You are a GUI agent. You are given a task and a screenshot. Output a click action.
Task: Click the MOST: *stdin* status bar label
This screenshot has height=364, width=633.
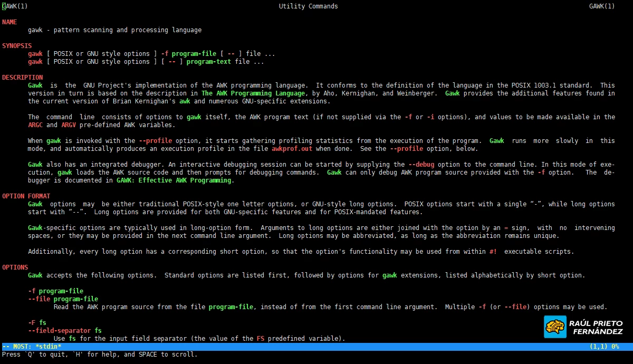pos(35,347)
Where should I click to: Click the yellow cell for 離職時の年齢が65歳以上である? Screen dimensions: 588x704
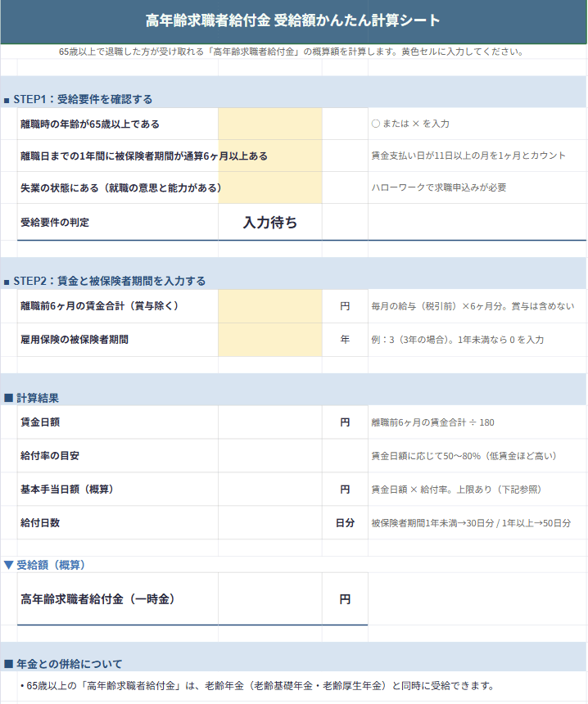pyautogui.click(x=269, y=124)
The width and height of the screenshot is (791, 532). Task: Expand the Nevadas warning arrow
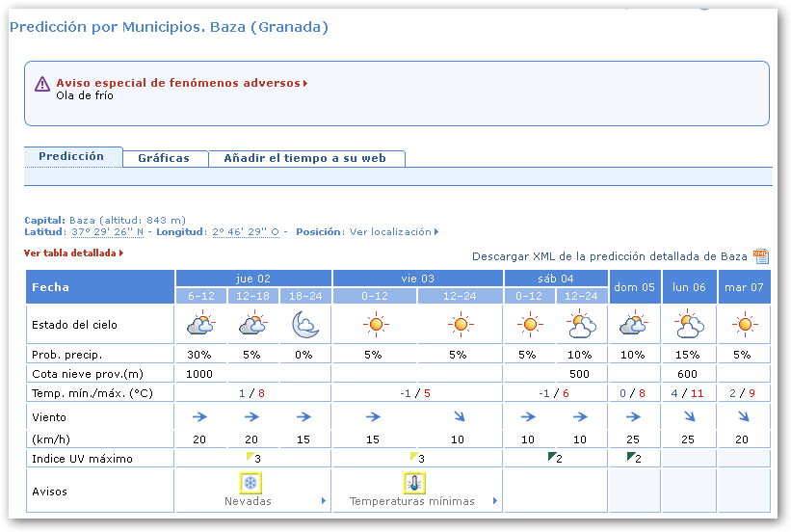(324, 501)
# # # # #
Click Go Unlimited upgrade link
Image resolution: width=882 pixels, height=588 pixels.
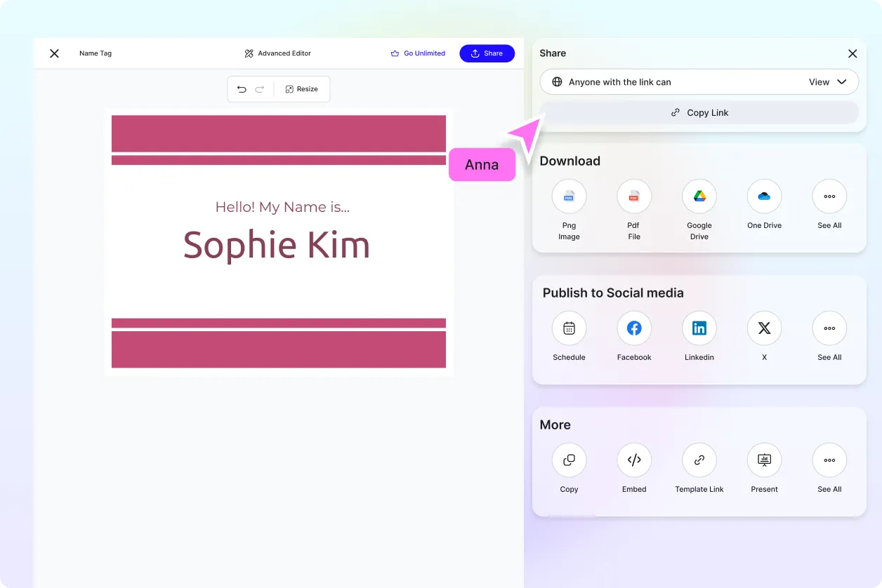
# # # # #
## [Action item]
Once you find the line with "Click Go Unlimited upgrade link" above, print it and every line after it up to and including the line with "Image resolution: width=882", exactly as written and nothing else.

## [Problem solution]
Click Go Unlimited upgrade link
Image resolution: width=882 pixels, height=588 pixels.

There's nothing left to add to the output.